Although the sounds of the work are never far off, the construction crew has done an admirable job of minimizing the inconvenience.I am told there is even talk around the magazine of lobbying for a spot on the masthead for Jim Carey, the head of the CCH Builders crew and a minigrowth business in his own right.

Lately, the pages of the magazine itself have been undergoing a bit of reconstruction as well. Several months ago, Lynn Staley, INC.'s new design director, set out to brighten and upgrade the look of the magazine, starting with the features. At the same time, editors and writers were at work preparing a series of new sections. The first -- Hands On: A Manager's Notebook -- made its debut last month, and contains information designed to assist executives in meeting the day-to-day challenges of managing the resources of a small, growing company.

This issue contains two additional new sections. Face-to-Face is a monthly interview with one of this country's leading authorities on the business of growth businesses. This issue's interview, for instance, features David Birch, the Massachusetts Institute of Technology researcher who startled both the public and the private sectors with his discoveries regarding the role growth companies play in creating new jobs in America. In INC. this month, Birch is at it again, offering provocative insights into a wide variety of subjects: the misleading statistics regarding the failure rate of new ventures; the way in which his job-generation findings have been misinterpreted by all sorts of special-interest groups -- small-business groups in particular -- for political purposes; and the startling conclusions of his research into the life cycles and development patterns of growth businesses.

Those same growth businesses are the focus of Spotlight, the other addition to INC.'s editorial lineup.

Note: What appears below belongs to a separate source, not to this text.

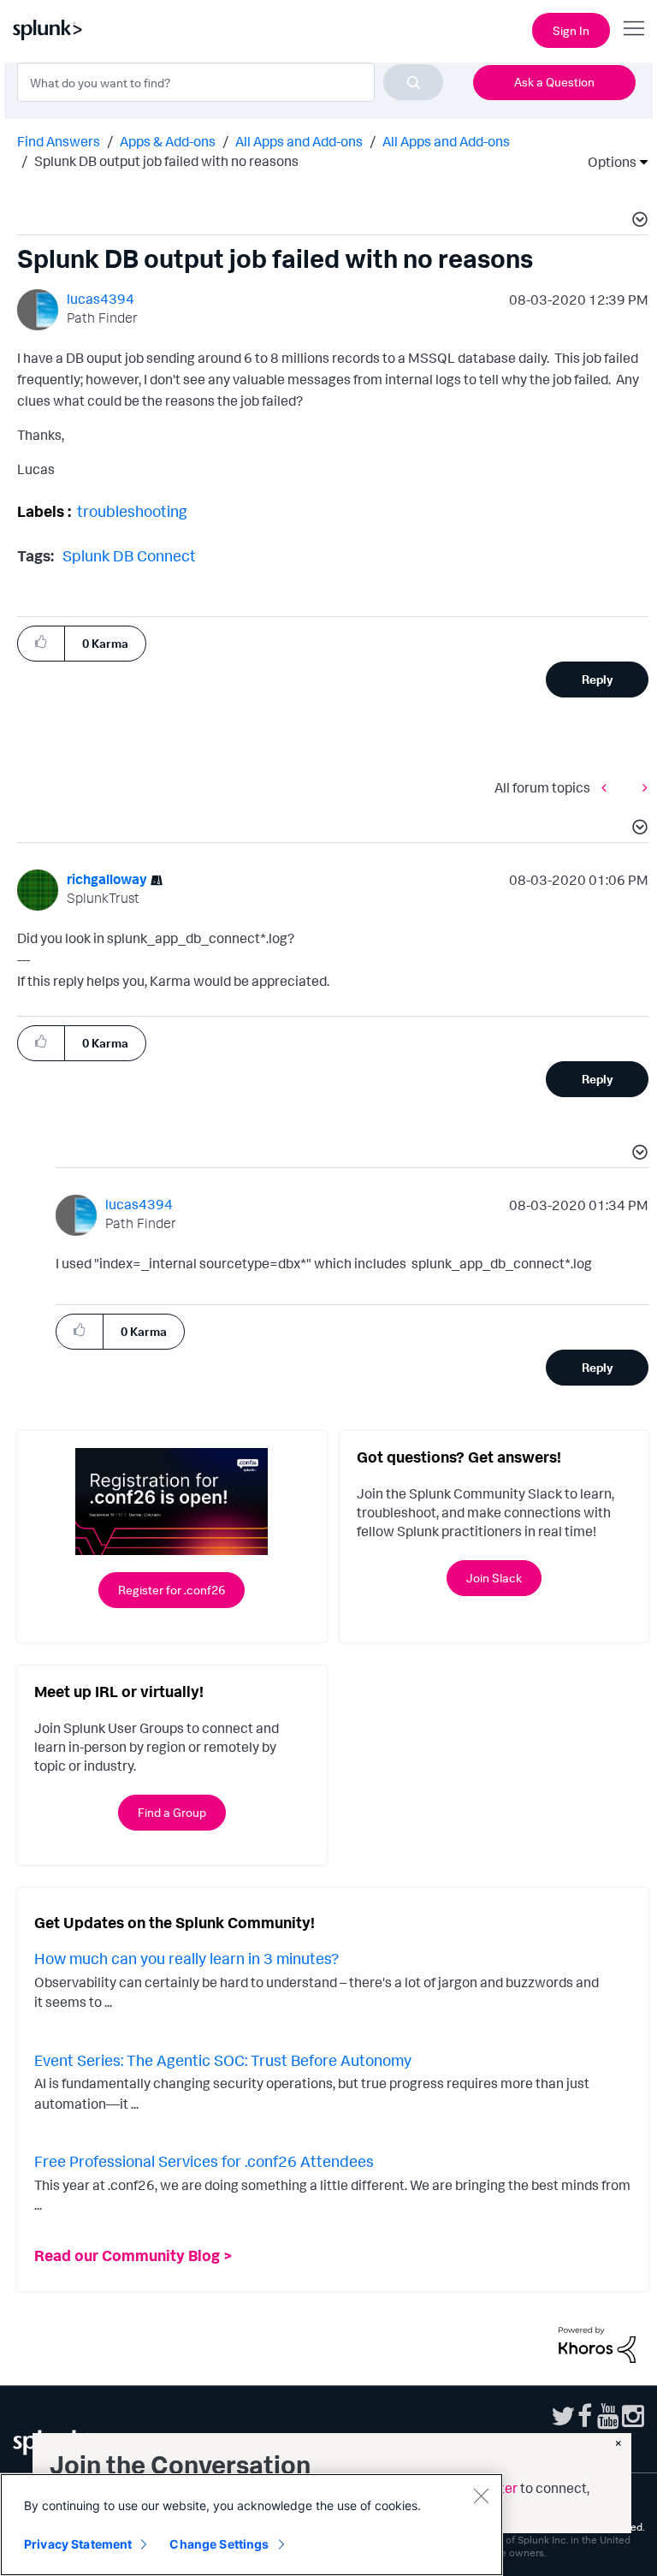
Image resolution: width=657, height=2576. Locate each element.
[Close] (480, 2495)
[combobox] (230, 82)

This new monthly section features a series of one-page profiles of companies whose imaginative and resourceful strategies have earned them a growing share of the market -- and a place center stage in the Spotlight.

And there is more to come. Next month, there will be a modified -- and, we trust, improved -- department to open the magazine, and in June a new section that will chronicle the ways in which company founders are at work altering the very nature of the work environment itself.

In embarking on these changes, we are simply taking a page out of our own magazine, so to speak, and following the example of those companies we have written about over the years, companies that are relentless in their search for ways to serve their customers better. Like Jim Carey, we are doing our best to minimize any inconvenience or confusion the construction might cause. We hope you will ignore any muffled sounds of hammering in the background.